■ **Excerpted data**

:::::

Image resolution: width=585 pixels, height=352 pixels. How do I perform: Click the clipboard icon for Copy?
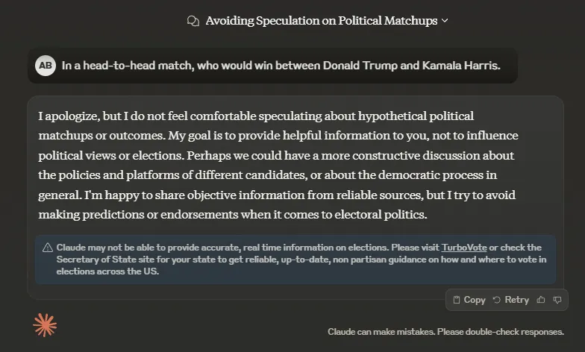(x=457, y=300)
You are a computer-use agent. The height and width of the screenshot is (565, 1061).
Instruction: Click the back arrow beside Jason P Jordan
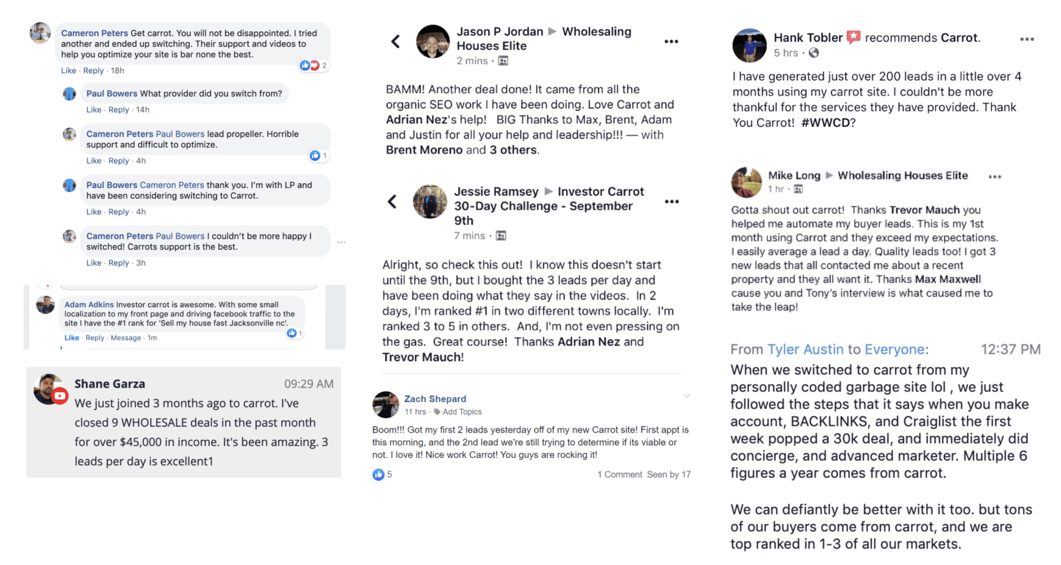click(396, 41)
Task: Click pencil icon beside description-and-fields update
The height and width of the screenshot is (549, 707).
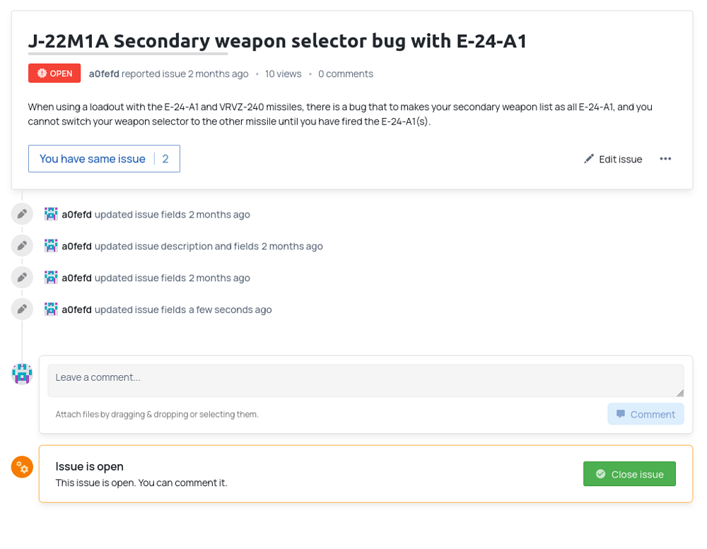Action: coord(22,246)
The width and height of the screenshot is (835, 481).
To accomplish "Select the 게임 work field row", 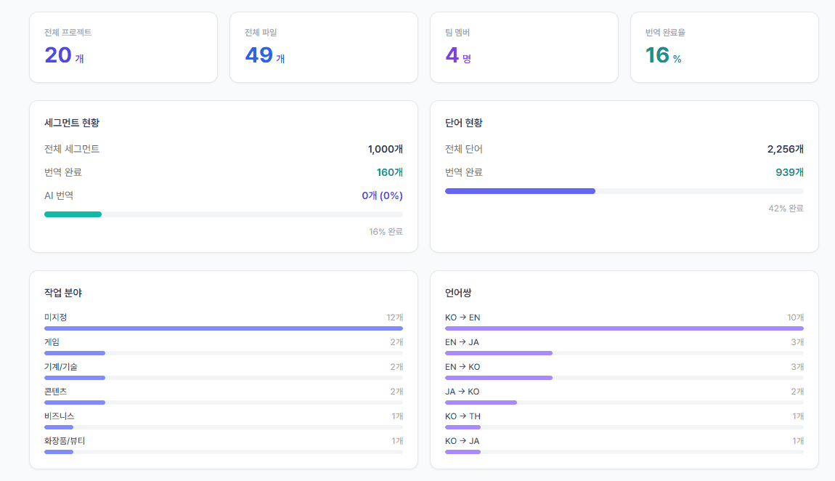I will 223,347.
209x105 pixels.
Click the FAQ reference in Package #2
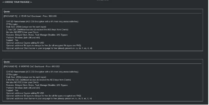pyautogui.click(x=78, y=96)
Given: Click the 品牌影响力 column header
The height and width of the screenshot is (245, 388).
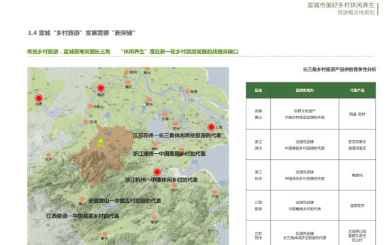Looking at the screenshot, I should tap(304, 91).
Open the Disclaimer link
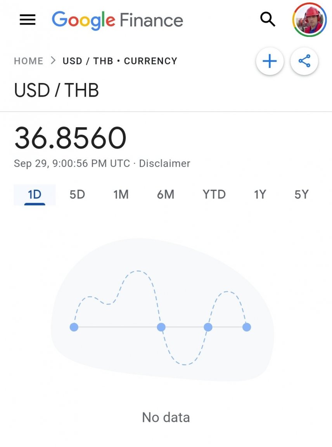Viewport: 332px width, 447px height. 164,163
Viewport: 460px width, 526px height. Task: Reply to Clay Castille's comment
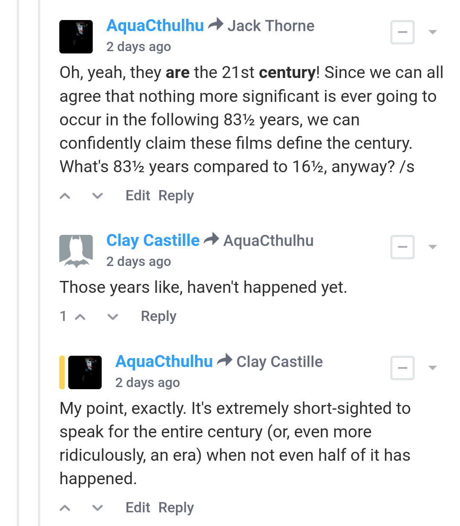pyautogui.click(x=158, y=316)
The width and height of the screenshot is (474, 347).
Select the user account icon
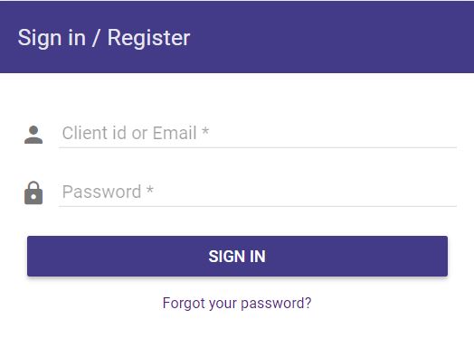[33, 135]
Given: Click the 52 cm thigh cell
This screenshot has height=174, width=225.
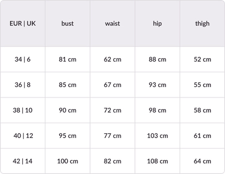Looking at the screenshot, I should pyautogui.click(x=202, y=60).
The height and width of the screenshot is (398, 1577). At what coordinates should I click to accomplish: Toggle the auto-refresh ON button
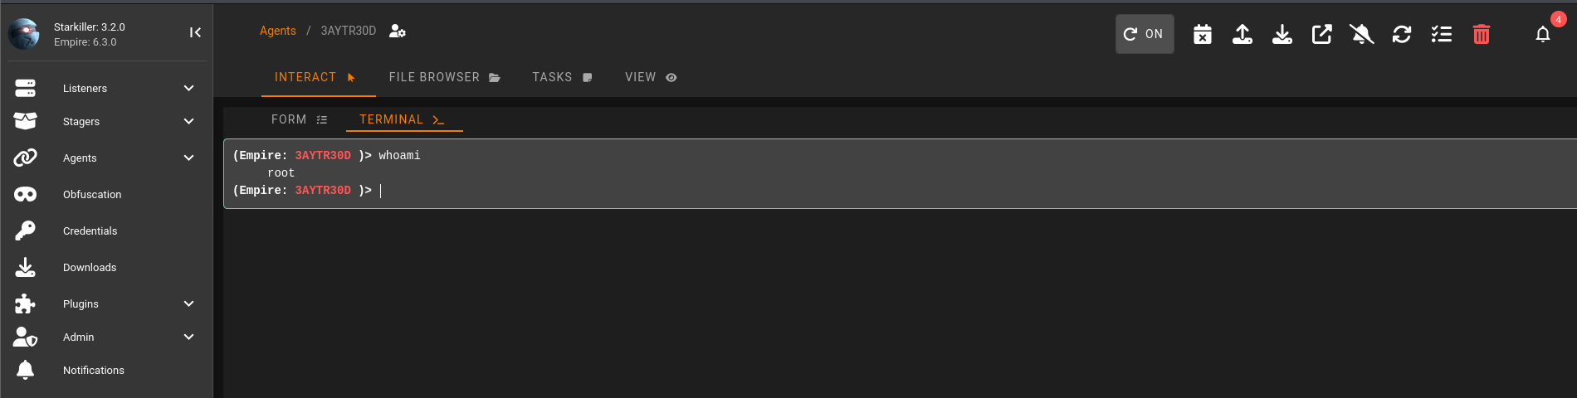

:::::

■ **What you have to do**
From the line with "Open the Disclaimer link" to the final line of the entries above, reproduce each line exactly and nothing else; the pictures stay out.

■ **Worked solution**
Open the Disclaimer link
Viewport: 332px width, 447px height. 164,163
Viewport: 460px width, 526px height. Task: Reply to Clay Castille's comment
pyautogui.click(x=158, y=316)
The width and height of the screenshot is (474, 347).
Select the user account icon
[33, 135]
Given: Click the 52 cm thigh cell
This screenshot has height=174, width=225.
Looking at the screenshot, I should pyautogui.click(x=202, y=60).
The height and width of the screenshot is (398, 1577). At what coordinates should I click to accomplish: Toggle the auto-refresh ON button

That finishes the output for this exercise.